Supplied material:
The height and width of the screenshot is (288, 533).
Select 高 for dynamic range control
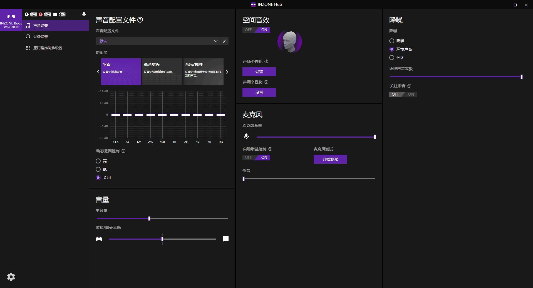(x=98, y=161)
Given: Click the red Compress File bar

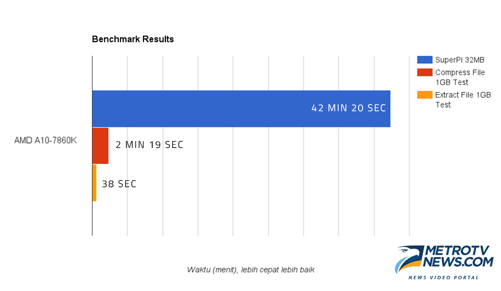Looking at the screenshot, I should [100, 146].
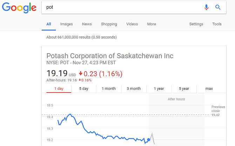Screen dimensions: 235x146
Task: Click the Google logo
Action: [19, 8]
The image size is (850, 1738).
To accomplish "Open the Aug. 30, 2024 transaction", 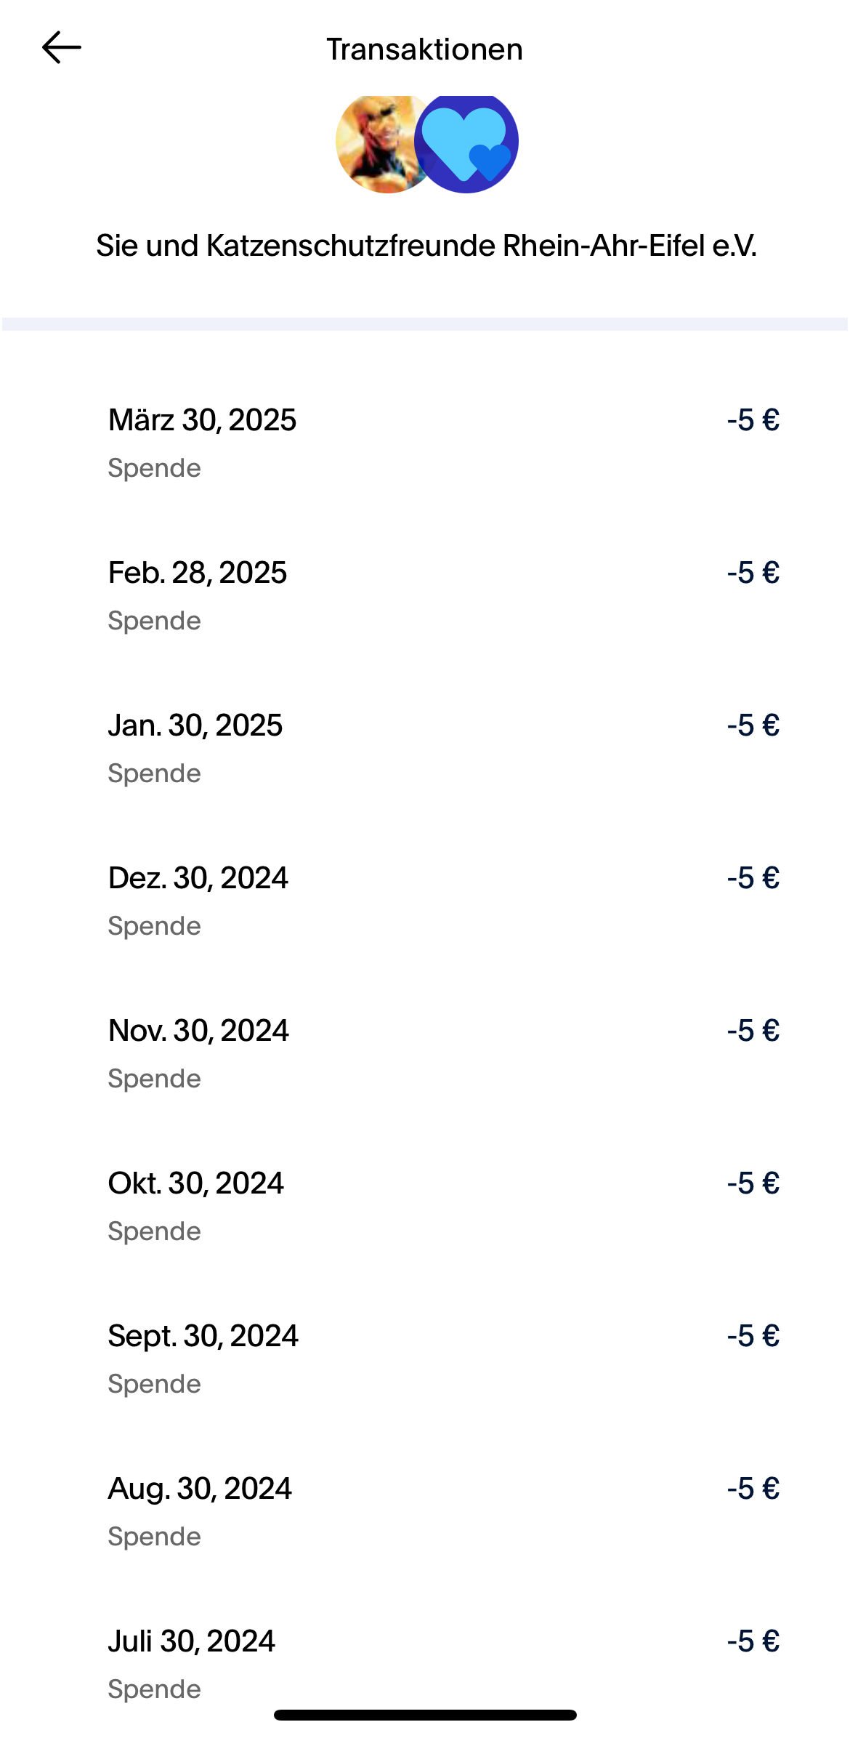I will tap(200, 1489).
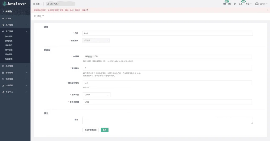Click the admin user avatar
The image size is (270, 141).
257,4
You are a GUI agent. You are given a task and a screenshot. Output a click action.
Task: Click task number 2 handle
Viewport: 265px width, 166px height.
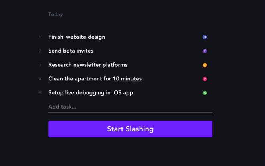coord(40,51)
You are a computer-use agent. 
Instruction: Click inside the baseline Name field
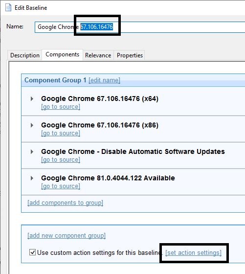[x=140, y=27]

--

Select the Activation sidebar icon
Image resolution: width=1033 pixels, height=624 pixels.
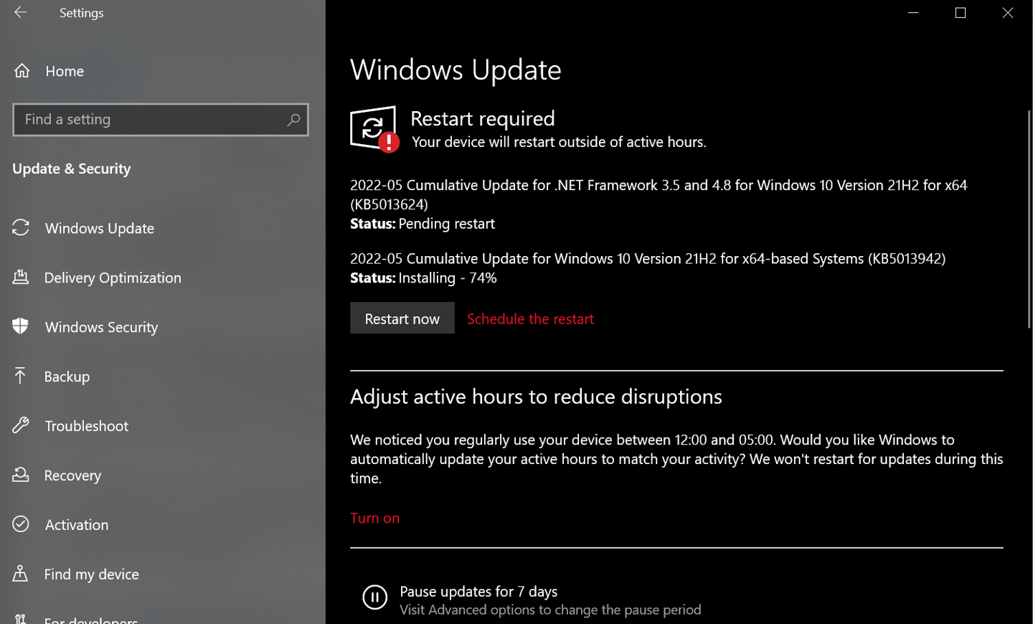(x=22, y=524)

==

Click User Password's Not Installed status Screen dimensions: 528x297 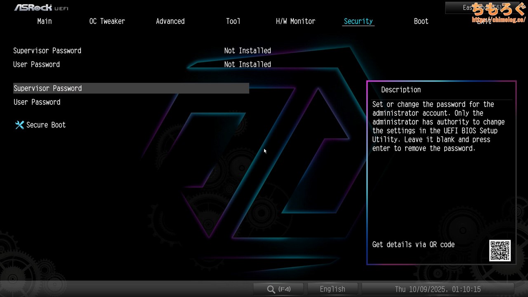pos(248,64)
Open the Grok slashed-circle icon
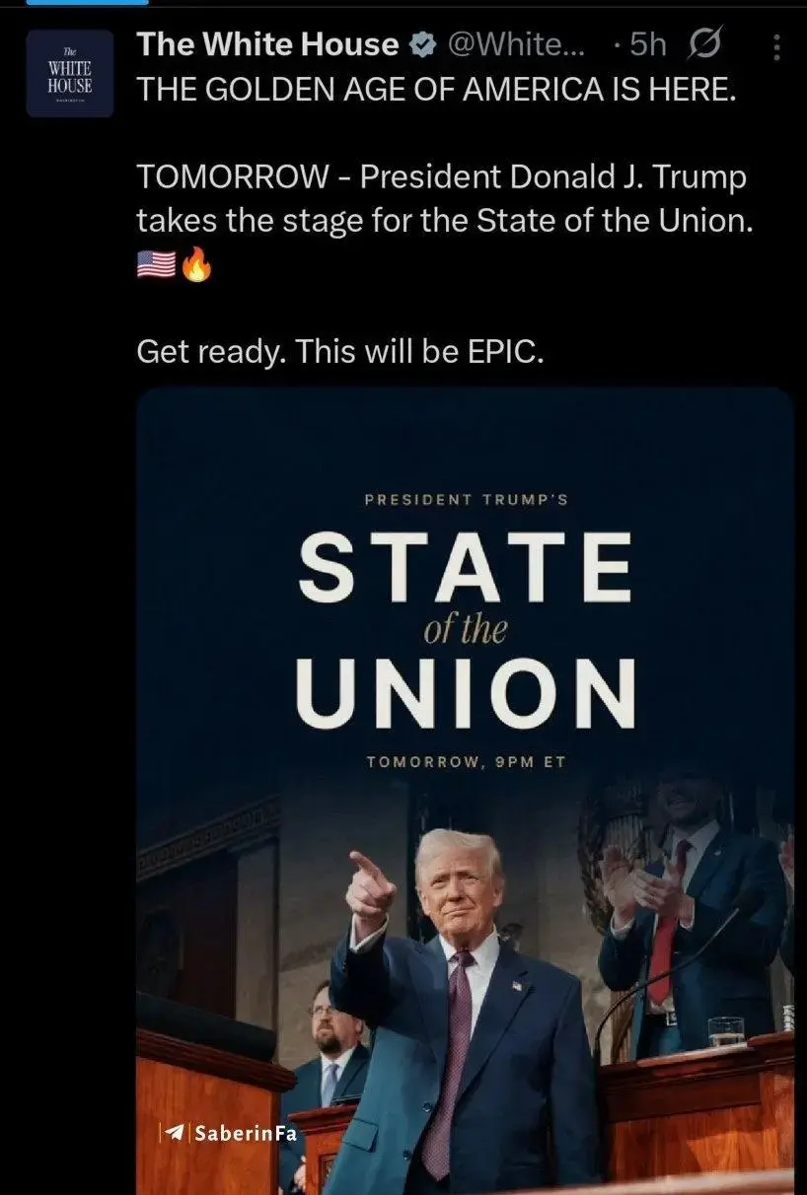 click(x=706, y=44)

Task brief: Every line in the data that holds the string "agent" should be copied.

Output for this task:
You are a GUI agent. You are given a task and a screenshot. Output a click action.
You are a computer-use agent. 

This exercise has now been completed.